Comencé a trabajar recién acabada mi especialización. ¿Recursos humanos? En ningún momento de mi recorrido académico tuve en mente orientarme por este camino. Pero… ¿acaso no nos pasa esto a muchas personas? Supongo que no es fácil para un estudiante postadolescente diseñar su futura vida laboral. Y aún menos fácil es acertar.

Al cabo de pocos años ya era el director de recursos humanos de la empresa. Pero realmente yo no me sentía como un director de recursos humanos. Casi todas las decisiones importantes que debía tomar eran fiscalizadas por la gerencia. No me malinterpreten. El mínimo sentido común dibuja un organigrama donde todos seamos supervisados. Pero es que llegué a sentirme como… «Benjamín, el administrativo». Selección de personal, formación, motivación, planificación… no hubo área alguna donde la intromisión de la gerencia no fuese desmedida. En poco tiempo mi motivación descendió a cotas microscópicas y tomé la decisión de abandonar el barco. Obviamente, no me fui hasta no tener otra embarcación a la que se me invitara a abordar.

Aparentemente el nuevo navío era perfecto para mí.

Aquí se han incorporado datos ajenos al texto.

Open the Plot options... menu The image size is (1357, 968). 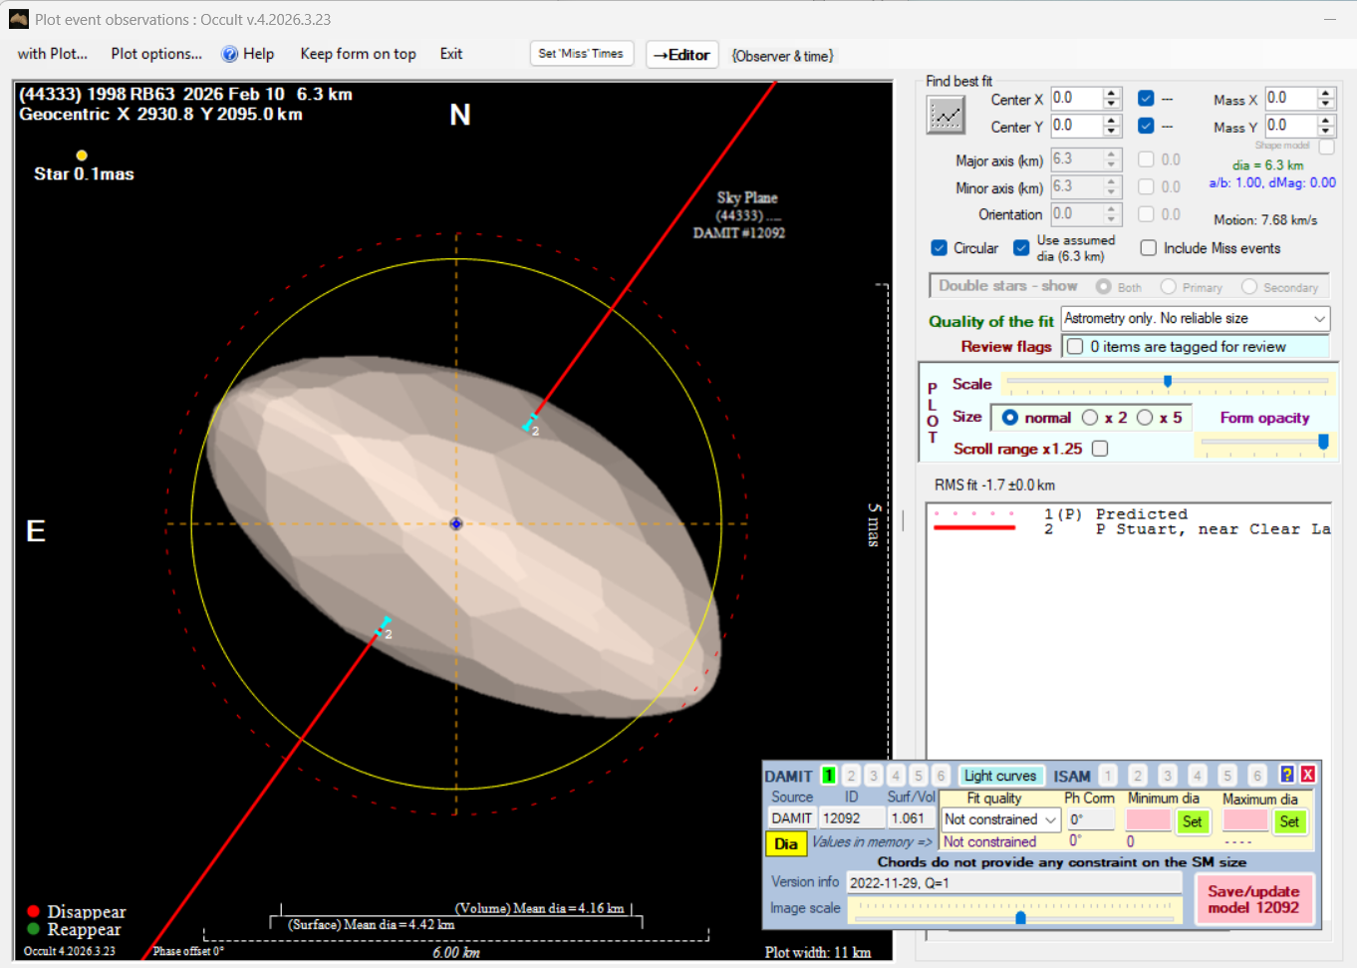[156, 54]
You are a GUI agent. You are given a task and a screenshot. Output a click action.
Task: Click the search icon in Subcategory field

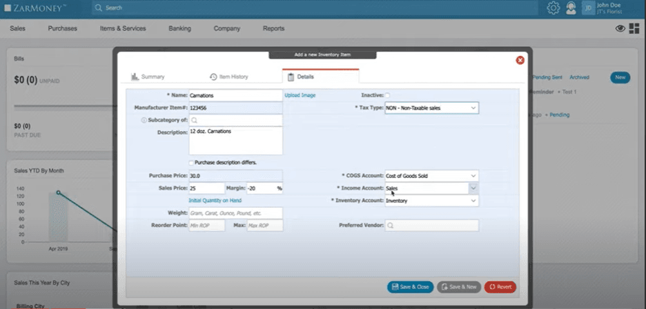point(195,120)
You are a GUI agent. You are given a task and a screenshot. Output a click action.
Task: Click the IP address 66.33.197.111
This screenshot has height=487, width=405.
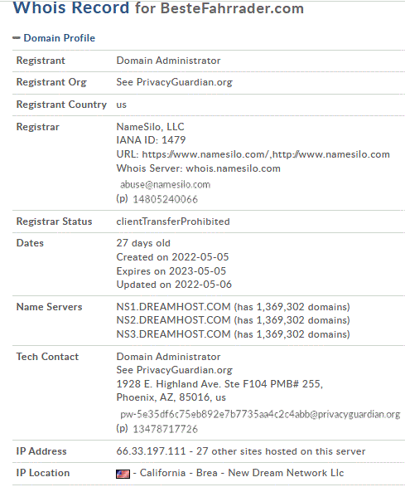pyautogui.click(x=151, y=451)
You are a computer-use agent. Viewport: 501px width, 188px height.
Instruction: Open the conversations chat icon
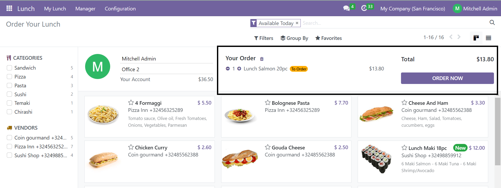pyautogui.click(x=346, y=8)
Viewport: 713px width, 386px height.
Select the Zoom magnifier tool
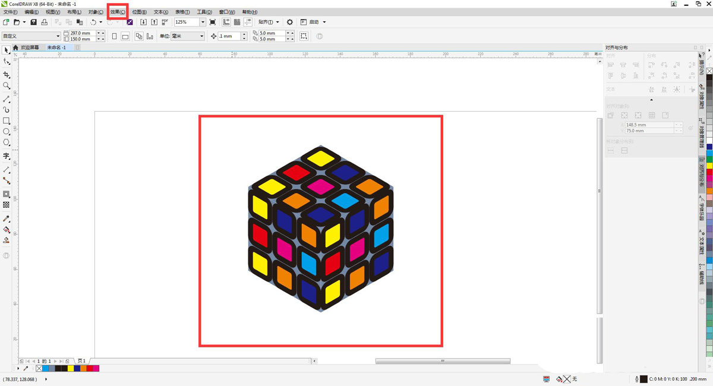coord(7,86)
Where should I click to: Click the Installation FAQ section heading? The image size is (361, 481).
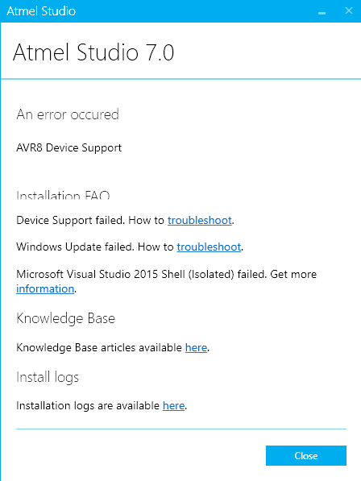click(63, 195)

En el proceso de selección para el puesto, decidí ser valientemente honesto sobre las razones de mi cambio. Las directrices de gestión de la nueva empresa navegaban por un rumbo diametralmente opuestas a las de mi anterior empresa. No lo dudé y embarqué rumbo a… a… bueno, rumbo al mismo puerto. Tras unos meses de adaptación y ajustes, descubrí la dolorosa realidad. La nueva embarcación zozobraba en las mismas aguas. Primero traté de acomodarme y, en una segunda fase, intenté, sin acierto, hacer virar el rumbo de la nave. Al final… volví a buscar otro barco en el que enrolarme para encontrar el rumbo correcto.

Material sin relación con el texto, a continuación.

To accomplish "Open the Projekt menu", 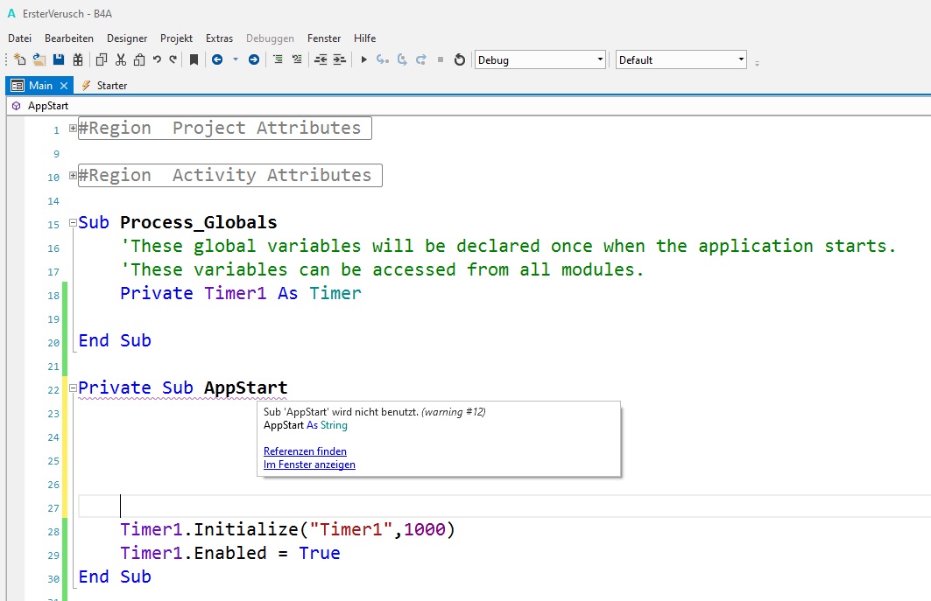I will [176, 38].
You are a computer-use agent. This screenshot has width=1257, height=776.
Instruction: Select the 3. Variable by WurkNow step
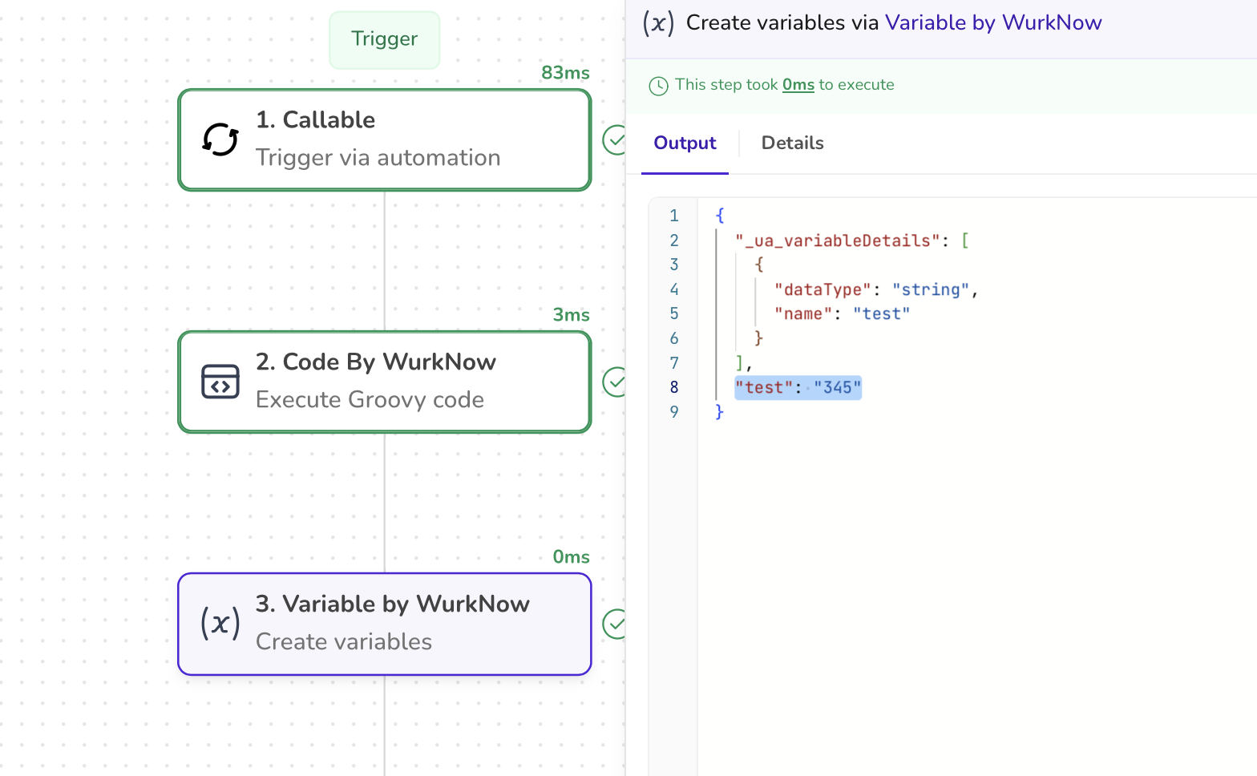click(x=385, y=624)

Mi maltrecha autoestima soporta nueve embarcaciones hundidas en su haber. Fragatas, galeones, buques, transatlánticos y algún yate de recreo. A día de hoy, ya soy consciente que el error debe de ser propio. Seguramente el problema esté en mis expectativas y en mi manera de afrontar la divergencia entre estas y la realidad.